Problem requirements - Copy the records below without altering a single word.

-------------------------

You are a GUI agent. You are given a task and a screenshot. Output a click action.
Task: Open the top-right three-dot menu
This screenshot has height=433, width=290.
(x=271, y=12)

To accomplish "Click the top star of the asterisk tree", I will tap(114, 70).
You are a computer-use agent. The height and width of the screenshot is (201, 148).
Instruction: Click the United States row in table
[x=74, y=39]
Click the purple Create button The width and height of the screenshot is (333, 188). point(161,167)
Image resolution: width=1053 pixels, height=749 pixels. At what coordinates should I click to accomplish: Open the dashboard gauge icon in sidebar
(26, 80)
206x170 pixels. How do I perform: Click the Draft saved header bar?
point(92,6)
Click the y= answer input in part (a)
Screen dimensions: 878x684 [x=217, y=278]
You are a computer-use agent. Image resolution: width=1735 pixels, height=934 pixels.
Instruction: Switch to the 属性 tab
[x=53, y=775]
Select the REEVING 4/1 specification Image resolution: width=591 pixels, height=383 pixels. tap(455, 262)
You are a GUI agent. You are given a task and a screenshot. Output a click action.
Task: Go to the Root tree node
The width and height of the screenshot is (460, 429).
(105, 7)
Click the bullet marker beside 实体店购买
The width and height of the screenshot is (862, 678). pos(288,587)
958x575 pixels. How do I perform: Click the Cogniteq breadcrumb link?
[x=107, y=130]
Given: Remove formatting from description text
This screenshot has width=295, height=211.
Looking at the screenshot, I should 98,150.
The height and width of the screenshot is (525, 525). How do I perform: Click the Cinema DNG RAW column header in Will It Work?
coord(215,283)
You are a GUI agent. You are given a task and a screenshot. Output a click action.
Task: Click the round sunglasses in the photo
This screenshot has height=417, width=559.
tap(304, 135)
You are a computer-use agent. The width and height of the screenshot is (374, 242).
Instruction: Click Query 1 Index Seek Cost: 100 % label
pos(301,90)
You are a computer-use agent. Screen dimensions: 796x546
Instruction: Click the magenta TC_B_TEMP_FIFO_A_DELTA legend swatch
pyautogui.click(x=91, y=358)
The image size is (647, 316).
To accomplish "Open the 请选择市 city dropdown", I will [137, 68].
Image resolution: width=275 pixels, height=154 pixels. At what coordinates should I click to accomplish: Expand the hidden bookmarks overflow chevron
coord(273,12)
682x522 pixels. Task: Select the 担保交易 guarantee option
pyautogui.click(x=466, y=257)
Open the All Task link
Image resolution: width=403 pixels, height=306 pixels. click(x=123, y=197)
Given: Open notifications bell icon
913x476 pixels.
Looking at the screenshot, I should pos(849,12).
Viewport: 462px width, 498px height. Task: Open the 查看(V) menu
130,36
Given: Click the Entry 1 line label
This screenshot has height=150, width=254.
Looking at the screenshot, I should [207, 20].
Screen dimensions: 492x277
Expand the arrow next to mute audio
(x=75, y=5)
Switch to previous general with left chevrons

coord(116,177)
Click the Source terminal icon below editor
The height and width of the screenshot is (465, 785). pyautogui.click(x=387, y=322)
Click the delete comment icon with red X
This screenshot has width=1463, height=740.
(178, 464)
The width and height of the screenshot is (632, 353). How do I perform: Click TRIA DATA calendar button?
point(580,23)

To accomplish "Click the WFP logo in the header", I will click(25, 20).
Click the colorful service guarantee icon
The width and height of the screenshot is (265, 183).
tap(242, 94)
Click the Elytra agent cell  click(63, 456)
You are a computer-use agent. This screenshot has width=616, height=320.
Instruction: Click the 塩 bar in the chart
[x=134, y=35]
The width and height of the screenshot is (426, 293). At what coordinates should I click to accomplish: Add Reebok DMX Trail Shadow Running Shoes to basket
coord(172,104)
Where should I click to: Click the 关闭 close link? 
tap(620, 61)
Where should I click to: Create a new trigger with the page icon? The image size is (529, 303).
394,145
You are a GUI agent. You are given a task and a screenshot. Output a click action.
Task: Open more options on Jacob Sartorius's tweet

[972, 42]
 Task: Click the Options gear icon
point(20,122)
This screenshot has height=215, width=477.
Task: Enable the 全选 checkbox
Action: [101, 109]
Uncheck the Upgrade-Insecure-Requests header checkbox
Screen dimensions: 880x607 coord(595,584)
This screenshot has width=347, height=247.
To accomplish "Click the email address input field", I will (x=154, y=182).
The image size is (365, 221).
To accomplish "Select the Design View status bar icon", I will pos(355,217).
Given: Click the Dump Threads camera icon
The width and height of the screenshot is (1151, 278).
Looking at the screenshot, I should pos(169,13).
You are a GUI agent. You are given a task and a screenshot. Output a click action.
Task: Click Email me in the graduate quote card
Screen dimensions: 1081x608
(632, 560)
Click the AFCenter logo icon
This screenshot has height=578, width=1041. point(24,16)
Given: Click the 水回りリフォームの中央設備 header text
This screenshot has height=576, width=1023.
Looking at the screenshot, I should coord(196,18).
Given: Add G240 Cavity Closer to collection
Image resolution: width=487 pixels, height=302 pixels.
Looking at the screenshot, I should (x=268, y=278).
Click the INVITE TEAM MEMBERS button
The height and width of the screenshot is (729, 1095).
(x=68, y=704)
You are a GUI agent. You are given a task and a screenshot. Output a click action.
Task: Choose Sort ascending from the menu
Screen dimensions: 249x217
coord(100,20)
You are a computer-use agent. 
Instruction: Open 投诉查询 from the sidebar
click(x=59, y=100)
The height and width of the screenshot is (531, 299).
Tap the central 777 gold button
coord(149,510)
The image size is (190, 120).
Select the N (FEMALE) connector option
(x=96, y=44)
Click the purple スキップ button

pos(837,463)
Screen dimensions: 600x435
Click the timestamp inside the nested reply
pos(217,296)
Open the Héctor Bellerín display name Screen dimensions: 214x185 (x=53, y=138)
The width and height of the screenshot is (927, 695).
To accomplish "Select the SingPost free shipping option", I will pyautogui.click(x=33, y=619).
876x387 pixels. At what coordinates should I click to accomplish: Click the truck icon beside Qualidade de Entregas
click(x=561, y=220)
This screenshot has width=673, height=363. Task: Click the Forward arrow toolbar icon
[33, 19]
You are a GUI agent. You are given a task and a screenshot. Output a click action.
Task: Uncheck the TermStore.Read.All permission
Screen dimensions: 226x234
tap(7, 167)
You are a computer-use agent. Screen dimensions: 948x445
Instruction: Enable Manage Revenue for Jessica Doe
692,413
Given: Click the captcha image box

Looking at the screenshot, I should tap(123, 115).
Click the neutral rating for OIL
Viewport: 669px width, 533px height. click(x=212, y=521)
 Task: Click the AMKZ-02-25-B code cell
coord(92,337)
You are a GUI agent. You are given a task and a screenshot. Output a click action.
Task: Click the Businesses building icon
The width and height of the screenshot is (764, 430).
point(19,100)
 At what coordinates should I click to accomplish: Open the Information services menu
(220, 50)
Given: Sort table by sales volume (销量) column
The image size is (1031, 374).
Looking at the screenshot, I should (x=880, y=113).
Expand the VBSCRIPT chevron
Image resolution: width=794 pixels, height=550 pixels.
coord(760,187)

-------------------------

Answer box -
You are a GUI agent. You are given a task and a screenshot. Output a click action.
Task: Open the top-right three-dot menu
This screenshot has height=433, width=290.
(x=271, y=12)

To accomplish "Click the top star of the asterisk tree", I will tap(114, 70).
You are a computer-use agent. The height and width of the screenshot is (201, 148).
Instruction: Click the United States row in table
[x=74, y=39]
Click the purple Create button The width and height of the screenshot is (333, 188). point(161,167)
Image resolution: width=1053 pixels, height=749 pixels. At what coordinates should I click to accomplish: Open the dashboard gauge icon in sidebar
(26, 80)
206x170 pixels. How do I perform: Click the Draft saved header bar?
point(92,6)
Click the y= answer input in part (a)
Screen dimensions: 878x684 [x=217, y=278]
You are a computer-use agent. Image resolution: width=1735 pixels, height=934 pixels.
Instruction: Switch to the 属性 tab
[x=53, y=775]
Select the REEVING 4/1 specification Image resolution: width=591 pixels, height=383 pixels. tap(455, 262)
You are a GUI agent. You are given a task and a screenshot. Output a click action.
Task: Go to the Root tree node
The width and height of the screenshot is (460, 429).
(105, 7)
Click the bullet marker beside 实体店购买
The width and height of the screenshot is (862, 678). pos(288,587)
958x575 pixels. How do I perform: Click the Cogniteq breadcrumb link?
[x=107, y=130]
Given: Remove formatting from description text
This screenshot has width=295, height=211.
Looking at the screenshot, I should 98,150.
The height and width of the screenshot is (525, 525). How do I perform: Click the Cinema DNG RAW column header in Will It Work?
coord(215,283)
You are a GUI agent. You are given a task and a screenshot. Output a click action.
Task: Click the round sunglasses in the photo
This screenshot has height=417, width=559.
tap(304, 135)
You are a computer-use agent. The width and height of the screenshot is (374, 242).
Instruction: Click Query 1 Index Seek Cost: 100 % label
pos(301,90)
You are a computer-use agent. Screen dimensions: 796x546
Instruction: Click the magenta TC_B_TEMP_FIFO_A_DELTA legend swatch
pyautogui.click(x=91, y=358)
The image size is (647, 316).
To accomplish "Open the 请选择市 city dropdown", I will [137, 68].
Image resolution: width=275 pixels, height=154 pixels. At what coordinates should I click to accomplish: Expand the hidden bookmarks overflow chevron
coord(273,12)
682x522 pixels. Task: Select the 担保交易 guarantee option
pyautogui.click(x=466, y=257)
Open the All Task link
Image resolution: width=403 pixels, height=306 pixels. click(x=123, y=197)
Given: Open notifications bell icon
913x476 pixels.
Looking at the screenshot, I should pos(849,12).
Viewport: 462px width, 498px height. Task: Open the 查看(V) menu
130,36
Given: Click the Entry 1 line label
This screenshot has height=150, width=254.
Looking at the screenshot, I should [207, 20].
Screen dimensions: 492x277
Expand the arrow next to mute audio
(x=75, y=5)
Switch to previous general with left chevrons

coord(116,177)
Click the Source terminal icon below editor
The height and width of the screenshot is (465, 785). pyautogui.click(x=387, y=322)
Click the delete comment icon with red X
This screenshot has width=1463, height=740.
(178, 464)
The width and height of the screenshot is (632, 353). How do I perform: Click TRIA DATA calendar button?
point(580,23)

To accomplish "Click the WFP logo in the header", I will click(25, 20).
Click the colorful service guarantee icon
The width and height of the screenshot is (265, 183).
tap(242, 94)
Click the Elytra agent cell  click(63, 456)
You are a computer-use agent. This screenshot has width=616, height=320.
Instruction: Click the 塩 bar in the chart
[x=134, y=35]
The width and height of the screenshot is (426, 293). At what coordinates should I click to accomplish: Add Reebok DMX Trail Shadow Running Shoes to basket
coord(172,104)
Where should I click to: Click the 关闭 close link? 
tap(620, 61)
Where should I click to: Create a new trigger with the page icon? The image size is (529, 303).
394,145
You are a GUI agent. You are given a task and a screenshot. Output a click action.
Task: Open more options on Jacob Sartorius's tweet

[972, 42]
 Task: Click the Options gear icon
point(20,122)
This screenshot has height=215, width=477.
Task: Enable the 全选 checkbox
Action: [101, 109]
Uncheck the Upgrade-Insecure-Requests header checkbox
Screen dimensions: 880x607 coord(595,584)
This screenshot has width=347, height=247.
To accomplish "Click the email address input field", I will (x=154, y=182).
The image size is (365, 221).
To accomplish "Select the Design View status bar icon", I will pos(355,217).
Given: Click the Dump Threads camera icon
The width and height of the screenshot is (1151, 278).
Looking at the screenshot, I should pos(169,13).
You are a GUI agent. You are given a task and a screenshot. Output a click action.
Task: Click Email me in the graduate quote card
Screen dimensions: 1081x608
(632, 560)
Click the AFCenter logo icon
This screenshot has height=578, width=1041. point(24,16)
Given: Click the 水回りリフォームの中央設備 header text
This screenshot has height=576, width=1023.
Looking at the screenshot, I should coord(196,18).
Given: Add G240 Cavity Closer to collection
Image resolution: width=487 pixels, height=302 pixels.
Looking at the screenshot, I should (x=268, y=278).
Click the INVITE TEAM MEMBERS button
The height and width of the screenshot is (729, 1095).
(x=68, y=704)
You are a GUI agent. You are given a task and a screenshot. Output a click action.
Task: Choose Sort ascending from the menu
Screen dimensions: 249x217
coord(100,20)
You are a computer-use agent. 
Instruction: Open 投诉查询 from the sidebar
click(x=59, y=100)
The height and width of the screenshot is (531, 299).
Tap the central 777 gold button
coord(149,510)
The image size is (190, 120).
Select the N (FEMALE) connector option
(x=96, y=44)
Click the purple スキップ button

pos(837,463)
Screen dimensions: 600x435
Click the timestamp inside the nested reply
pos(217,296)
Open the Héctor Bellerín display name Screen dimensions: 214x185 (x=53, y=138)
The width and height of the screenshot is (927, 695).
To accomplish "Select the SingPost free shipping option", I will pyautogui.click(x=33, y=619).
876x387 pixels. At what coordinates should I click to accomplish: Click the truck icon beside Qualidade de Entregas
click(x=561, y=220)
This screenshot has width=673, height=363. Task: Click the Forward arrow toolbar icon
[33, 19]
You are a GUI agent. You are given a task and a screenshot. Output a click action.
Task: Uncheck the TermStore.Read.All permission
Screen dimensions: 226x234
tap(7, 167)
You are a computer-use agent. Screen dimensions: 948x445
Instruction: Enable Manage Revenue for Jessica Doe
692,413
Given: Click the captcha image box

Looking at the screenshot, I should tap(123, 115).
Click the neutral rating for OIL
Viewport: 669px width, 533px height. click(x=212, y=521)
 Task: Click the AMKZ-02-25-B code cell
coord(92,337)
You are a GUI agent. You are given a task and a screenshot. Output a click action.
Task: Click the Businesses building icon
The width and height of the screenshot is (764, 430).
point(19,100)
 At what coordinates should I click to accomplish: Open the Information services menu
(220, 50)
Given: Sort table by sales volume (销量) column
The image size is (1031, 374).
Looking at the screenshot, I should (x=880, y=113).
Expand the VBSCRIPT chevron
Image resolution: width=794 pixels, height=550 pixels.
coord(760,187)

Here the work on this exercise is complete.